Bait fish (or baitfish) are small-sized fish caught and used by anglers as bait to attract larger predatory fish, particularly game fish. Baitfish species are typically those that are common and breed rapidly, making them easy to catch and in abundant supply.

==Overview==

Examples of marine bait fish are anchovies, gudgeon, halfbeaks such as ballyhoo, and scad. Some larger fish such as menhaden, flying fish or ladyfish may be considered bait fish in some circles, depending on the size of the gamefish being pursued.

Freshwater bait fish include minnows from the carp family (Cyprinidae), sucker family (Catostomidae), topminnows from the killifish suborder (Cyprinodontoidei), shad family (Clupeidae), sculpin of the order Scorpaeniformes and sunfish family (Centrarchidae), excluding black basses and crappies.

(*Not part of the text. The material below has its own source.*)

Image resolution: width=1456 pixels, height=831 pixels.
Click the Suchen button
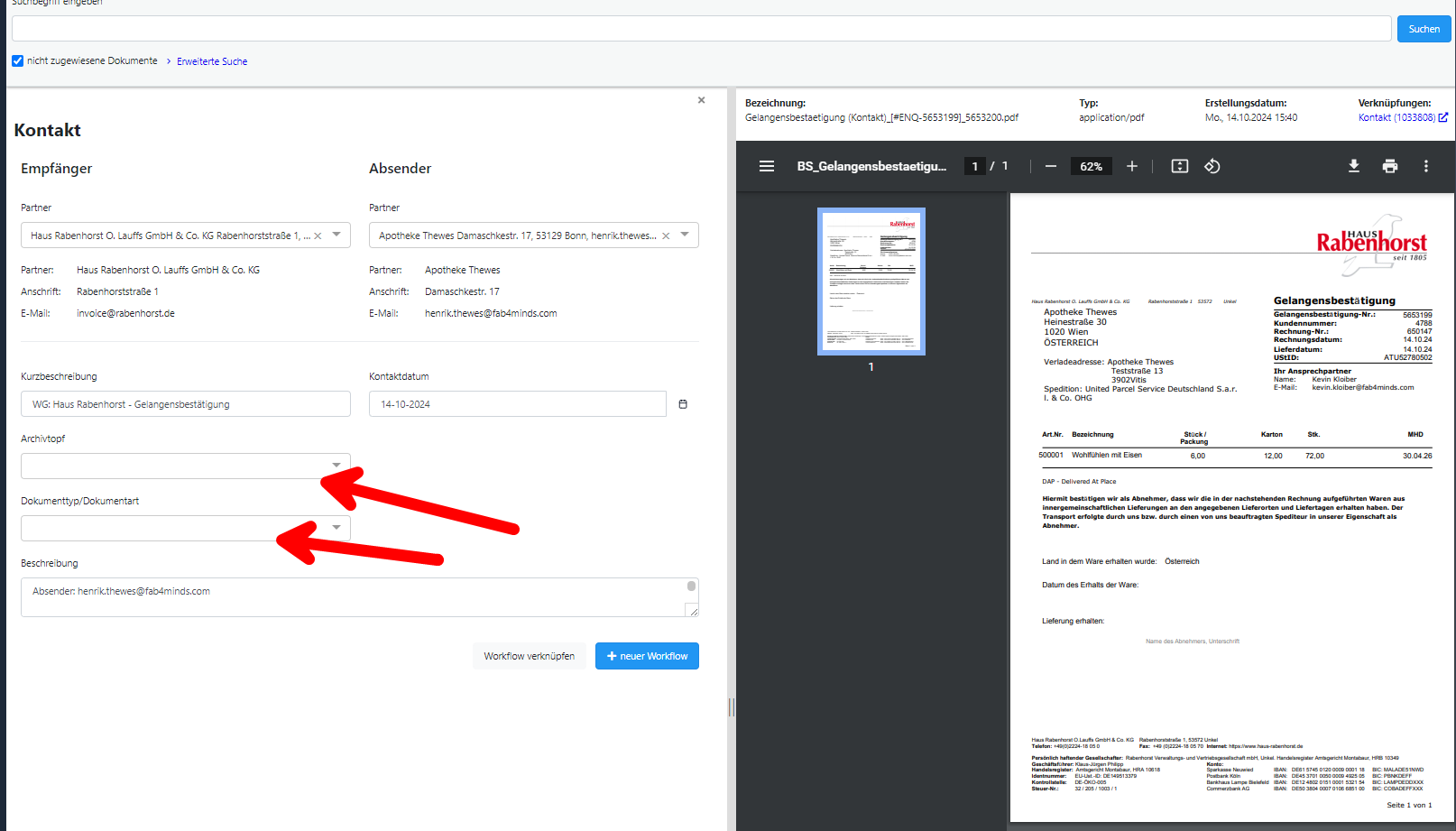(x=1424, y=29)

Bait fish can be contrasted with forage fish. Bait fish is a term used particularly by recreational fishermen, although commercial fisherman also catch fish to bait longlines and traps. Forage fish is a fisheries term, and is used in that context. Forage fish are small fish that are preyed on in the wild by larger predators for food. The predators can be other larger fish, seabirds and marine mammals. Bait fish, by contrast, are fish that are caught by humans to use as bait for other fish. The terms also overlap in the sense that most bait fish are also forage fish, and most forage fish can also be used as bait fish.

Baitfish can be attracted either via scent, or by using light which actually works by attracting zooplankton, a primary food source for many baitfish, which are then drawn to the light.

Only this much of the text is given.